_Supplied passage_
--- start ---

Any advice you can give on the best way to do that in a greenfield capacity? Is there anything we can/should reuse from tendermint-rs?

That's a tough one to answer. Our experience with Protobuf/JSON serialization has involved far more labour than we initially anticipated.

The core challenges with serialization are best understood when thinking about the problem from different users' perspectives:

  1. Developers need an easy way to debug wire-level data structures. JSON is the preferred format for this.
  2. Developers need ways of storing static representations of data structures for testing purposes. Again, JSON is the preferred format for this.
  3. Implementers of wire-level protocols need a reliable, common specification for data structures and RPC endpoints. Ideally a shared one. Protobuf seems to be the best option for this.
  4. Users of our software want performant software that keeps their costs down, and Protobuf provides greater performance and has lower bandwidth requirements than JSON.

Since we want to fulfill all these needs, we ideally want to use the best of both Protobuf and JSON. It's unfortunate (and strange) that Protobuf doesn't meet all of these needs.

Another issue is that, in tendermint-rs, we don't have simple 1:1 mappings of Protobuf <-> JSON data structures. We have all kinds of custom serializations for different fields. Our proto-compiler is a way of reducing the amount of data structure duplication across Protobuf/JSON.

Ultimately such a situation lends itself to maintaining two distinct sets of data structures just for serialization (one set for Protobuf and another for JSON), as well as mappings between the two types. Or at least mappings from each set to our domain types and then back again. With domain types, we would thus end up with 3 sets of data structures we need to maintain.

It's a lot of code (and a lot of slog work) if you have lots of data structures, but it's probably the best route to meet all of our users' needs.

@mzabaluev
Copy link
Contributor

mzabaluev commented May 6, 2022

The same problem exists in ibc-rs: for a lot of structures derived from protobuf descriptions, serde is customized to produce human-friendly JSON. It would be tedious to implement serde by hand, or maintain a copy of every struct and define conversions, just to get serde and other trait implementations that are not supported out of the box in the types generated by prost-build.

I see two ways to ultimately resolve this.

The pbjson-types approach: single crate, all(?) included

Each proto module gets a "canonical" Rust crate with all necessary additional trait implementations derived or otherwise auto-generated. Domain types, in many cases, can embed the generated struct types to easily derive the implementations.

Advantages:

  • Everyone gets a single set of struct types representing protobuf messages to work with at the basic level. No conversions required between parallel sets of types.

Disadvantages:

  • This does not look logistically feasible: even with serde alone, there may not be a single serialization schema that every application agrees on. When an application wants any other derives that are not currently generated (e.g. schemars, or just throwing in a derive(Eq)), they have to convince the maitainers of the "canonical" crate to add those.
  • Rich crates, rich ground for fragmentation: already there are pbjson-types, prost-wkt, and possibly others on the most basic level of Google WKTs, not counting the homespun variety thereof that this project currently uses.

--- end ---

_Record excerpts_
--- start ---

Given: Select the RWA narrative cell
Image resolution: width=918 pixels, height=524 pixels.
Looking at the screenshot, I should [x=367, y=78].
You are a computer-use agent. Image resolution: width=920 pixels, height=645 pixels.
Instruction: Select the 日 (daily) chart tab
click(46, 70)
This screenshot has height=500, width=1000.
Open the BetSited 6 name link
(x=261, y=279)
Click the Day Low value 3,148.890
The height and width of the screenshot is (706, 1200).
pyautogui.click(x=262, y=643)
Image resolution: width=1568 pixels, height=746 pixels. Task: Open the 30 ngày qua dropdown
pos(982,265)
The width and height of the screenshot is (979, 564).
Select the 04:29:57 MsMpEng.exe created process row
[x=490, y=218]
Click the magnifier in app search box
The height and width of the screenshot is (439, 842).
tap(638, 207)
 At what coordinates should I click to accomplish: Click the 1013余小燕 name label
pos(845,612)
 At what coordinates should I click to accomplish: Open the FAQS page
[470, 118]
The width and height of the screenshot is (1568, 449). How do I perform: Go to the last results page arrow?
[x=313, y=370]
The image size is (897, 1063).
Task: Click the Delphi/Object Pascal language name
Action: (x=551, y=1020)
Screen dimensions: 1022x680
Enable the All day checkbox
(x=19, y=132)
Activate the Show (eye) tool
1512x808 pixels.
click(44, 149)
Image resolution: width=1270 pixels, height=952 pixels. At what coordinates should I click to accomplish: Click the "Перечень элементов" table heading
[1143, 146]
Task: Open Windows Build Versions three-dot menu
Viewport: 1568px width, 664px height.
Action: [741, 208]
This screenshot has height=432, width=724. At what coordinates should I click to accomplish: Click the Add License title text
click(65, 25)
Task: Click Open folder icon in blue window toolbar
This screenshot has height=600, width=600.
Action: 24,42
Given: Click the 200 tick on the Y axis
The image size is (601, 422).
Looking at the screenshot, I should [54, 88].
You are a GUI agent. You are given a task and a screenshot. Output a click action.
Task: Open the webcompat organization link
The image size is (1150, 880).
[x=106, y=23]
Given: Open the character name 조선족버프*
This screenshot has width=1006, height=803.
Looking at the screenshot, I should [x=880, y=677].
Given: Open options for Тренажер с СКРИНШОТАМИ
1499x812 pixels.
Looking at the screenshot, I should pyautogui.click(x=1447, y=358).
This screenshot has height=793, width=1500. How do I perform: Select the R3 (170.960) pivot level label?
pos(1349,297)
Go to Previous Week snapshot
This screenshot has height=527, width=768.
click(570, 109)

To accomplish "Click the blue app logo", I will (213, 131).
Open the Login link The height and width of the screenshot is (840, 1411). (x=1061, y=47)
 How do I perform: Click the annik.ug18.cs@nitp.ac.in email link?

--- end ---

_Set tasks_
- a) From the serialization discussion above, set down word for word the part that opens with the words containing "That's a tough" and closes with "requirements than JSON.".
- b) Answer these questions using the serialization discussion above, one line each:
(i) Which format is named as preferred for debugging wire-level data structures?
(ii) Counting domain types, how many sets of data structures would need to be maintained?
(iii) In which project does the commenter of May 6, 2022 say the same problem exists?

_Per-task answers_
- a)
That's a tough one to answer. Our experience with Protobuf/JSON serialization has involved far more labour than we initially anticipated.

The core challenges with serialization are best understood when thinking about the problem from different users' perspectives:

  1. Developers need an easy way to debug wire-level data structures. JSON is the preferred format for this.
  2. Developers need ways of storing static representations of data structures for testing purposes. Again, JSON is the preferred format for this.
  3. Implementers of wire-level protocols need a reliable, common specification for data structures and RPC endpoints. Ideally a shared one. Protobuf seems to be the best option for this.
  4. Users of our software want performant software that keeps their costs down, and Protobuf provides greater performance and has lower bandwidth requirements than JSON.

- b)
(i) JSON
(ii) Three
(iii) ibc-rs